Please scan softly - your router could crash
An nmap scan with certain parameters is apparently sufficient to temporarily cripple a whole corporate network. On the Full Disclosure mailing list, a network admin reported that he used the following command to establish the SNMP versions of his routers and servers:
nmap -sU -sV -p 161-162 -iL target_file.txt
where target_file.txt contained his systems' IP addresses. However, the scan caused most of his network devices to crash and reboot, including several Cisco routers. There were very varied responses to his question on the list whether this problem was caused by a DoS vulnerability within the devices or by a flawed configuration.
Roland Dobbins of anti-DDoS specialist Arbor Networks considers crashes caused by scans quite normal and thinks that the real issue is more likely to be the insufficient isolation of the management network. This apparently allows attackers, and not just admins, to access the routers. Florian Weimar of the Debian project at least agrees in terms of what caused the problem: Fingerprinting is a known method for remotely compromising devices, he said. In his opinion, however, the flaw should be reported and fixed regardless.
Opinions differ about what caused the crashes. While Dobbins thought that the reason was a flooded port which caused the CPU to reach 100% capacity, security specialist Thierry Zoller disagreed and said this wasn't the case. Apparently, only a few packets are sufficient to provoke a reboot. In any case, said Zoller, it is a vulnerability whether the management network is isolated or not. Dan Kaminsky added that such behaviour could perhaps be expected in a cheap Linksys router, but not in such expensive devices as those used in the current case.
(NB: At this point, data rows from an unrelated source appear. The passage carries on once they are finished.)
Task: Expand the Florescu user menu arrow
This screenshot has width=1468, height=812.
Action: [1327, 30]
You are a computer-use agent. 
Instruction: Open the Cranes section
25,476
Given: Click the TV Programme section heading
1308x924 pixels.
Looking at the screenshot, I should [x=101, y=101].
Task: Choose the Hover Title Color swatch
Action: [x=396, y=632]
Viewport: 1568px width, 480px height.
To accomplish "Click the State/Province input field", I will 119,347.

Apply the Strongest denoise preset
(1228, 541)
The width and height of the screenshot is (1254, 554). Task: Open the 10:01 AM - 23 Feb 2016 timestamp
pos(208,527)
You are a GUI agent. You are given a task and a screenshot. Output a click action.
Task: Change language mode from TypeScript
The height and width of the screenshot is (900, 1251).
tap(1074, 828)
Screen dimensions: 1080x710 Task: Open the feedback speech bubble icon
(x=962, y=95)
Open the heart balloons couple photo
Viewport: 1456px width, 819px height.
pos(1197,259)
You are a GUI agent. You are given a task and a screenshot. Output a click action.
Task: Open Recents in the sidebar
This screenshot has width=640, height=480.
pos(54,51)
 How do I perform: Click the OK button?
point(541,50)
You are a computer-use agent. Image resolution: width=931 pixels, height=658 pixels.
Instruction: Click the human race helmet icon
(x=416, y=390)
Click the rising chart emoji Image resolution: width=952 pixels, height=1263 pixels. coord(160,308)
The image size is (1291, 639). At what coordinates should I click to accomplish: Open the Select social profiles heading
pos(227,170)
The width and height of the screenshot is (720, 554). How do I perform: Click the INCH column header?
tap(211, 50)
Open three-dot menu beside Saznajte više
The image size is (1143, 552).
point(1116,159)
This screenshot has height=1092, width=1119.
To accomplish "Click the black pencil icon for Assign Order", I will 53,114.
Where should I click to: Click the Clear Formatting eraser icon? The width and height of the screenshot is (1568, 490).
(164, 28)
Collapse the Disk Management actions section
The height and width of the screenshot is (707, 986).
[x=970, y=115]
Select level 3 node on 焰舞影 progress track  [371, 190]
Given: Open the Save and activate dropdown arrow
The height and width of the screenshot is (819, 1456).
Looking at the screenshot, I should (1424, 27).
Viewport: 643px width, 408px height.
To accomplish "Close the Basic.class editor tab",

Cor Rosielle of security specialist Outpost24 went only slightly off topic with his suggestion to use the Unicorn scanner instead of nmap. The nmap option -sV for retrieving the version of a service is a dangerous switch and has been known to crash devices, he said.
Whether any of the discussion partners found the time to inform Cisco remains unclear. We can conclude that admins should be careful when scanning their (management) networks and that they should keep these networks away from the remaining staff members.